A manifesto published in the French daily Le Parisien on April 21—signed by some 300 prominent intellectuals and politicians, including former President Nicolas Sarkozy and former Prime Minister Manuel Valls—made a shocking demand. Arguing that the Quran incites violence, it insisted that “the verses of the Quran calling for murder and punishment of Jews, Christians, and nonbelievers be struck to obsolescence by religious authorities,” so that “no believer can refer to a sacred text to commit a crime.”

Although it’s not entirely clear whether “struck to obsolescence” means wholesale deletion of verses, the manifesto was perceived as a call to abrogate Muslims’ holiest text. And although pushing for a theological reform of Islam in France is nothing new—everyone from leading imams to President Emmanuel Macron have made plans to restructure Islam—demanding that scriptural verses be deleted is another thing altogether. In Islam, the Quran is considered divinely revealed; because it’s deemed to be the word of God, altering or deleting any part of the text would be blasphemous.

The manifesto came a month after the grisly murder of Mireille Knoll, an octogenarian Holocaust survivor who was stabbed to death in her apartment in an act authorities are calling an anti-Semitic crime. Last year, Sarah Halimi, a 67-year-old, was beaten to death and thrown out of her window, in the same area where Knoll lived. Her attacker yelled “Allahu Akbar!” as he committed the act; Knoll’s reportedly did the same.
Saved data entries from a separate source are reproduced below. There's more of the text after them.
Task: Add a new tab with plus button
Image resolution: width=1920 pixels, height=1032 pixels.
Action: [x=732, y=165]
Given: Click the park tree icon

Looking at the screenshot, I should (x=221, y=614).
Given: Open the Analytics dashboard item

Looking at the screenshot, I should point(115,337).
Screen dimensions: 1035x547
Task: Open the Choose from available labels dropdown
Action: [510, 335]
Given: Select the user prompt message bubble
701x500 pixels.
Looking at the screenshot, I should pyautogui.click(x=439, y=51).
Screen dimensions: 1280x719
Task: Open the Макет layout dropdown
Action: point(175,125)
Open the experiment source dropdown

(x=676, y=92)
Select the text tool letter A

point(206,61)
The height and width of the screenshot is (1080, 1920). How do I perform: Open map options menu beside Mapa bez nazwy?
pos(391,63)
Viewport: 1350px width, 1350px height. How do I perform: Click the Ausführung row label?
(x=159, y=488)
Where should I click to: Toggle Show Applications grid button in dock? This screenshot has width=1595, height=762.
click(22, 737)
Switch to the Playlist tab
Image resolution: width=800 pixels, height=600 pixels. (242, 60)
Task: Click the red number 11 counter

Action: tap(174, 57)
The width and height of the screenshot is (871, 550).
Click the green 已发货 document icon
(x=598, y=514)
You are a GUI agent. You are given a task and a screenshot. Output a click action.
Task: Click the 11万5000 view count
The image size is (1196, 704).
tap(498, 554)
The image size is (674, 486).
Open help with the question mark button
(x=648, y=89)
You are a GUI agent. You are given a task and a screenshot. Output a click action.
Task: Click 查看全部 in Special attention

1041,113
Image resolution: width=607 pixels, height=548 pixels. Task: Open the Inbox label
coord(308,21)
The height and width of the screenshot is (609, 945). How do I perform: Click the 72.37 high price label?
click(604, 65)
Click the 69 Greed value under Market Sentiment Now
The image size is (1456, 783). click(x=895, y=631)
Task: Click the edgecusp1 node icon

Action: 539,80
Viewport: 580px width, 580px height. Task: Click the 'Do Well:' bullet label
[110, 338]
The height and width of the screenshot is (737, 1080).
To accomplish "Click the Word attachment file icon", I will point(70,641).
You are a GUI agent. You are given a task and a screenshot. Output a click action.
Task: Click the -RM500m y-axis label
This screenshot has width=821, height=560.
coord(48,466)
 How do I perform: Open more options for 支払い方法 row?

It took judicial authorities nearly a year to label Halimi’s death an anti-Semitic crime.



France is home to the largest Jewish community in Europe. Since the early 2000s, French Jews have seen a rise in anti-Semitic acts, and although 2017 saw fewer overall incidents than 2016, those that did occur were more violent in nature. This wave of violence is part of what the manifesto’s signatories call a “new anti-Semitism”—new in that it is perpetrated not by the far right, but by French Muslims. The manifesto denounced what it characterized as the government and media’s refusals to recognize this “Muslim anti-Semitism.” It also labeled as “low-volume ethnic cleansing” the trends that have forced Jewish families to change neighborhoods, leaving suburbs, or banlieues, that are home to significant immigrant populations, and to pull their children from public schools.

The manifesto generated an immediate outcry among Muslims in France and beyond, with critics labeling its usage of the phrase “low-volume ethnic cleansing” hyperbolic and accusing it of homogenizing all Muslims. Days after the manifesto’s release, 30 imams signed a counter-letter in Le Monde. The Observatory for Islamophobia, an organization affiliated with the Egyptian government, described the manifesto as “hateful racism” that proves that “France is not a land that welcomes Islam.” The proposal to abrogate certain verses of the Quran was most controversial of all.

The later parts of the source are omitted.